Artist Frank Wimberley, at 94, is still full of surprises

March 3, 2021 - Troy McMullen for ABC News

New York -- In 2005, on the eve of a solo show of his work in Southampton, N.Y., the abstract artist Frank Wimberley explained that he often viewed his artwork as living things. Giving a painting “time to breathe,” was an important part of the creative process, he said, adding that it wasn’t uncommon for him to step away from a work in progress. “Then you can return to it, just like with any living, breathing thing, and find a few surprises.”

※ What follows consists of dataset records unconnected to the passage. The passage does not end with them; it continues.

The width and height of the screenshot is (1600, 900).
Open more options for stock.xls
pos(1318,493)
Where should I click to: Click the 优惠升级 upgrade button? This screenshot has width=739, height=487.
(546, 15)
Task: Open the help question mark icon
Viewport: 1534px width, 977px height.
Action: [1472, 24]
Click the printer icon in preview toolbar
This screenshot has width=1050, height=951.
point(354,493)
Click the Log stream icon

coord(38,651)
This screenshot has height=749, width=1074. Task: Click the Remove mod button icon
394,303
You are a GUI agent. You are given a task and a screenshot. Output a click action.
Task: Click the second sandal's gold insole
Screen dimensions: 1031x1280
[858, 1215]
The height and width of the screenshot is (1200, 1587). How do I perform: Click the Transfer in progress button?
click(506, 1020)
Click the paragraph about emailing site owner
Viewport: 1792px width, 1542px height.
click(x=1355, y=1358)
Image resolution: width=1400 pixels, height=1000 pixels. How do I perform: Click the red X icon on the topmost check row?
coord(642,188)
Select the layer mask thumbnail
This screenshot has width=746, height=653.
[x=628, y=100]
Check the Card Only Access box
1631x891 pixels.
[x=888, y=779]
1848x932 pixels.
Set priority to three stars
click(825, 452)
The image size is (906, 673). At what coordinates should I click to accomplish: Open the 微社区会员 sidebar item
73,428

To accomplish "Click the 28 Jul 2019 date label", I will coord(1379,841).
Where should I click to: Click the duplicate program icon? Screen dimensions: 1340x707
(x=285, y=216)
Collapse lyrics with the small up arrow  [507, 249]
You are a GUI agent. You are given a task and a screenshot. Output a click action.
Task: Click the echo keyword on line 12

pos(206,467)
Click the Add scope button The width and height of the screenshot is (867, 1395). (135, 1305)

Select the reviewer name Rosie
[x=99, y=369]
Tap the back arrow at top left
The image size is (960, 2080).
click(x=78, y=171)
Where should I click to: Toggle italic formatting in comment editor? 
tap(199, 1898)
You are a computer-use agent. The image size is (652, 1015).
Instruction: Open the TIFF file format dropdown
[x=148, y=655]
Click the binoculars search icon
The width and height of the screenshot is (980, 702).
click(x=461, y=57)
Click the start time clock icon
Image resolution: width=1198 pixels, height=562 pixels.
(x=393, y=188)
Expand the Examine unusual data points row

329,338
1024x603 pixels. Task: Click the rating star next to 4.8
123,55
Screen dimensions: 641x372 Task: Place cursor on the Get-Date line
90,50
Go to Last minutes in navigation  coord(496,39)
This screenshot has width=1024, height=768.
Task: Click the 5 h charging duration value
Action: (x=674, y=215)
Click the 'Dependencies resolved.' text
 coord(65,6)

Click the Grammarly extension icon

At 94 years old, Wimberley is still uncovering surprises in an expanding body of work infused with bold colors and dramatic, gestural strokes. In a career that has spanned more than 50 years, and that includes paintings, sculptures, and ceramics, he’s managed to embrace the creative process as a continuous adventure.

This month Berry Campbell Gallery in New York’s Chelsea district is hosting a survey exhibition of collage works by Wimberley that will feature both paintings with collage elements as well as traditional collage works on paper.

(Take a gallery tour of the artwork with Frank Wimberley here.)

The show, to be held March 18 to April 17, will also highlight some of the artist’s most important collages to date, including several examples going back to the early 1970s, says gallery co-owner, Christine Berry. She opened the 2,000 square-foot ground floor gallery and exhibition space with Martha Campbell in 2013 with a focus on Postwar Modern and Contemporary Art.